Objective: To investigate the possible association between the anaphylatoxin C3a levels in expressed prostatic secretion (EPS) and the extent of prostatic inflammation to preliminarily speculate whether the anaphylatoxin C3a contributes to the progression of benign prostatic hyperplasia (BPH).

Methods: Forty patients with BPH undergoing transurethral resection of the prostate (TURP) were studied. The EPS was collected for the measurement of anaphylatoxin C3a levels by enzyme-linked immunosorbent assays (ELISA). According to the grades of prostatic inflammatory infiltrates, the patients were divided into mild and moderate-severe groups to compare the C3a concentrations in the EPS. The correlations between anaphylatoxin C3a levels and BPH related clinical factors, such as age, prostate volume and urine WBC, were analyzed. A receiver-operating characteristic (ROC) curve was used to analyze the anaphylatoxin C3a levels in the EPS as a screening indicator in the diagnosis of the prostatic inflammation extent in BPH patients.

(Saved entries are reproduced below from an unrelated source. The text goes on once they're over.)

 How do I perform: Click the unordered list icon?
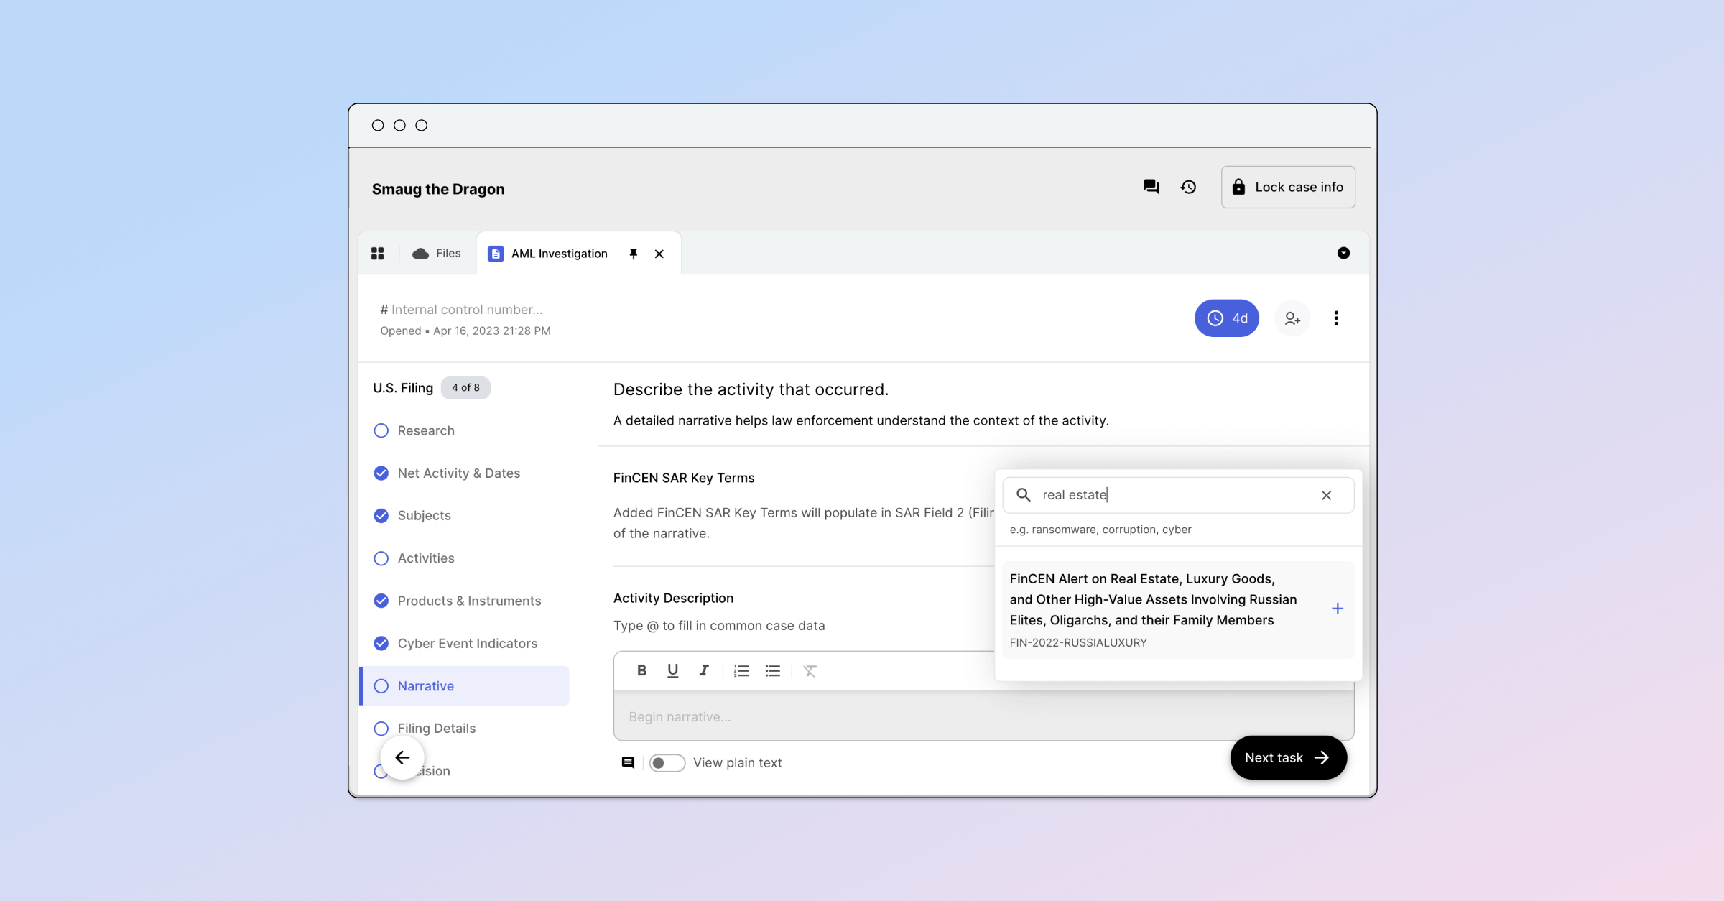773,670
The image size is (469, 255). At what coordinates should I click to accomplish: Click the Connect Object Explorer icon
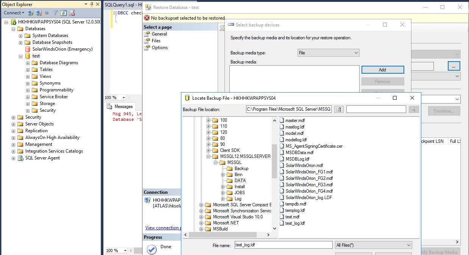point(30,13)
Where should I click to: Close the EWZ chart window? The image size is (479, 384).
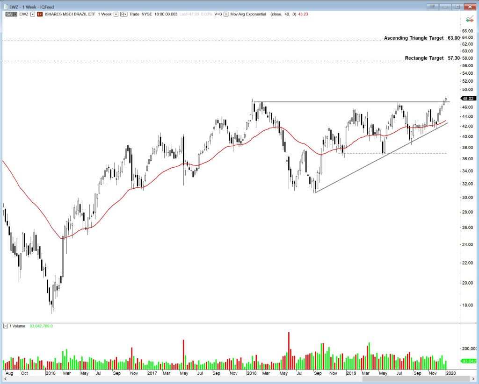click(469, 6)
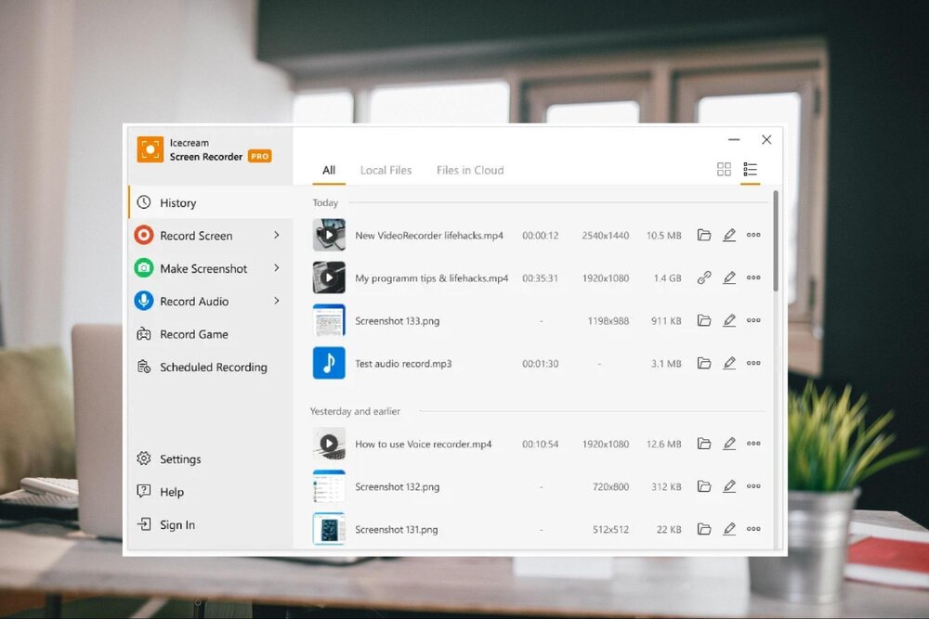929x619 pixels.
Task: Click the Record Audio microphone icon
Action: pos(144,301)

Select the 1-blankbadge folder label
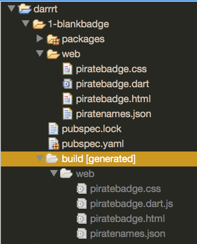coord(78,24)
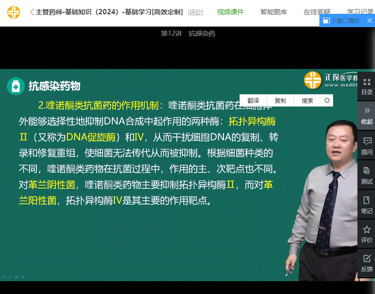Click the [评价] link beside course title
This screenshot has height=294, width=375.
click(195, 13)
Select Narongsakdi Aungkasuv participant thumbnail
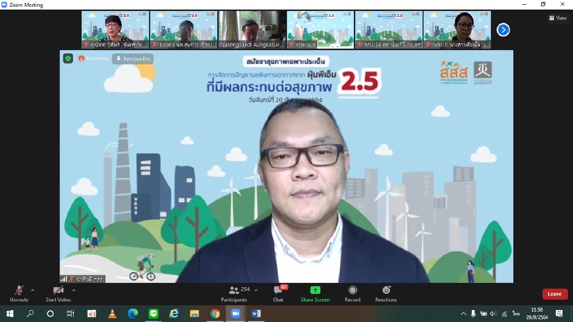 252,30
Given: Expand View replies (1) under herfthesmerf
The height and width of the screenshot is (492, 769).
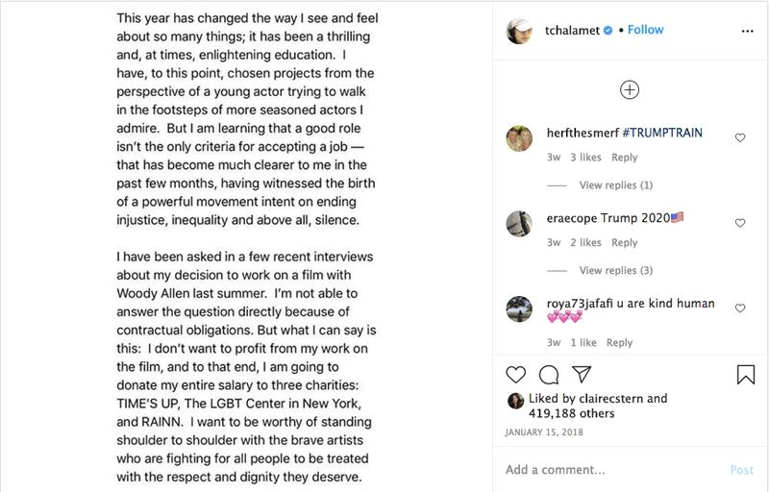Looking at the screenshot, I should pyautogui.click(x=615, y=185).
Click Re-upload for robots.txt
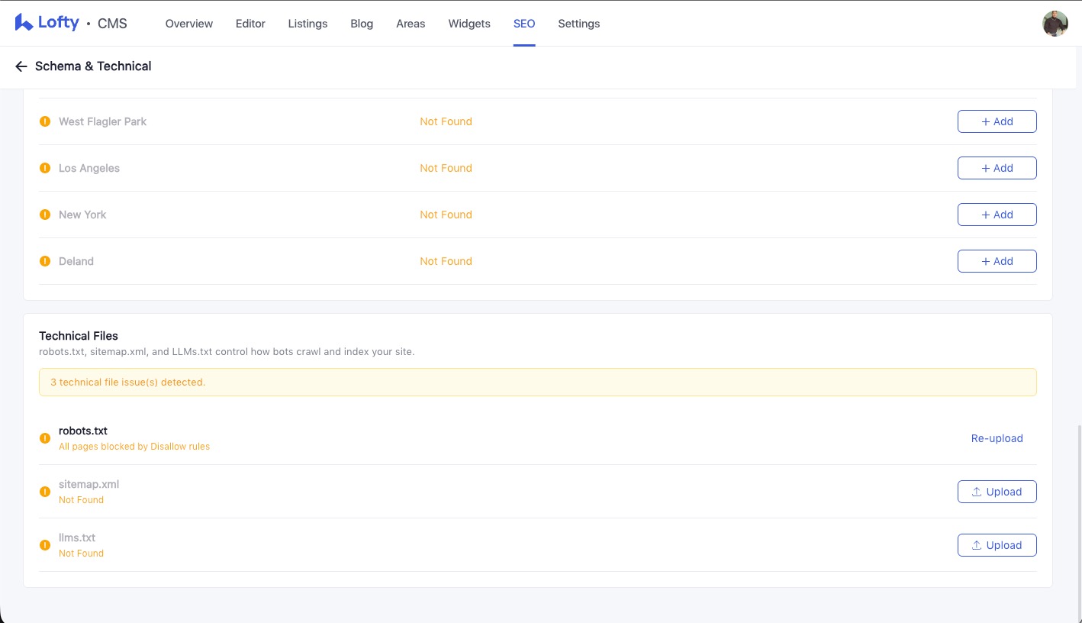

Results: A total of 232/240 (96.6%) BPH patients had chronic prostatitis with predominant periglandular inflammation. Significantly increased levels of C3a were observed in the moderate-severe group compared with the mild group (mean C3a 638.78 ng/mL vs. 440.74 ng/mL). No statistically significant associations were found between the anaphylatoxin C3a levels and the age, prostate volume or urine WBC. BPH with moderate-severe chronic prostatitis and mild chronic prostatitis achieved at the established C3a cut-point was 392 ng/mL.

Conclusions: Anaphylatoxin C3a levels in the EPS are a relative reliable biomarker for evaluating the prostatic inflammation extent in BPH patients and might be helpful for monitoring the effects of anti-inflammatory therapies in further studies.


Keywords: Anaphylatoxin C3a; expressed prostatic secretion; prostatitis; enzyme-linked immunosorbent assays,Clinical Case Reports

1. Introduction


Benign prostatic hyperplasia (BPH) represents the most common urologic disease among elderly males and has been a significant health concern in the aging society[1]. The pathogenesis of BPH remains largely unresolved. Several recent studies have shown that BPH is frequently associated with chronic inflammatory infiltrates that are mainly composed of T and B lymphoid cells and macrophages. Proinflammatory cytokine interleukins (IL-1, IL-2, IL-6, IL-8, IL-15 and IL-17) can be found. Prostatic epithelial cells and stromal cells express members of the toll-like receptor family and are capable of recognizing foreign incoming antigens[2].

Like the intestine or the lung, the prostate could be considered an immune competent organ. Deregulation of the immune response might occur in the prostate, inducing prostatic disease. BPH might be an immune inflammatory disease[3]. The complement system is an important component of the immune inflammatory response[4-6]. We hypothesized that this system might play an important role in the pathogenesis of BPH.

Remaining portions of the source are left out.